In this frenzy of female empowerment, however, one portrait really sticks out.  You can’t help but notice that in her Newton portrait Margaret Thatcher, the one female with any experience of actual power, is fully clothed, resolutely so.

Newton’s photograph of Thatcher  was taken the year after she was forced from office, yet she still didn’t apparently feel the need to ‘empower’ herself by showing off her fleshy bits.

Can anybody imagine Margaret Thatcher posing nude?  Can anybody imagine anybody even asking her if she would?  Now that would have been avant garde.
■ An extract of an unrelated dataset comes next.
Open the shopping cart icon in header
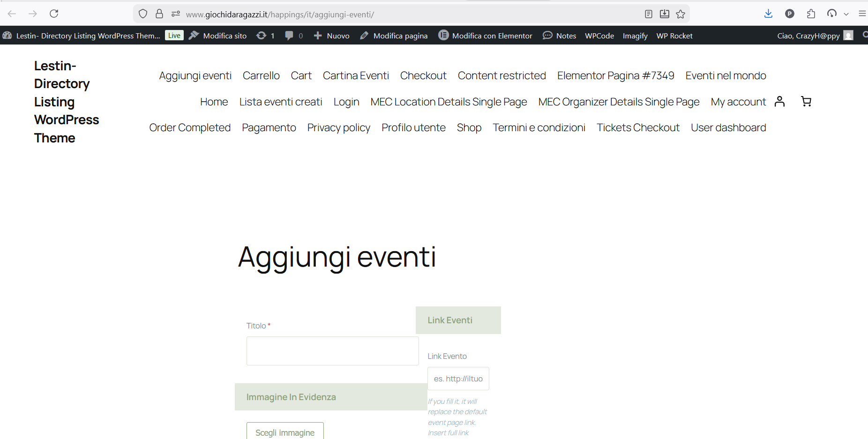The height and width of the screenshot is (439, 868). 806,102
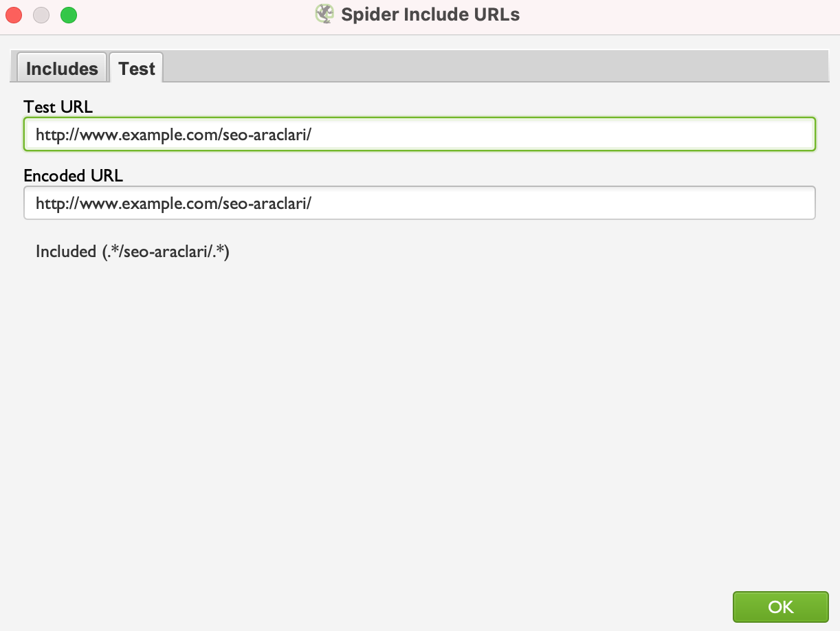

But as they are, Newton’s Big Nudes leave me cold and, more importantly, no less powerless than I felt before.

In his 1972 book ‘Ways of Seeing’, John Berger, after noting that women were almost inevitably the principal subject in European paintings of nudes, said, ‘To be nude is to be seen naked by others and yet not recognised for oneself.  A naked body has to be seen as an object in order to become a nude.’

Women as people can be empowered, though they aren’t by Newton.  It is, however, impossible to empower an object no matter how you dress it.

Whether Newton saw himself as a feminist seems unrecorded, but on the evidence offered by his wife, June Newton, he certainly didn’t apply feminism’s principles to his home life:

‘When [Newton] came home he’d ring a little bell saying: “Junie, I’m here.” And that, of course, meant I had to make the dinner.’

The exhibition, ’Helmut Newton 1920-2004′ runs until June 17.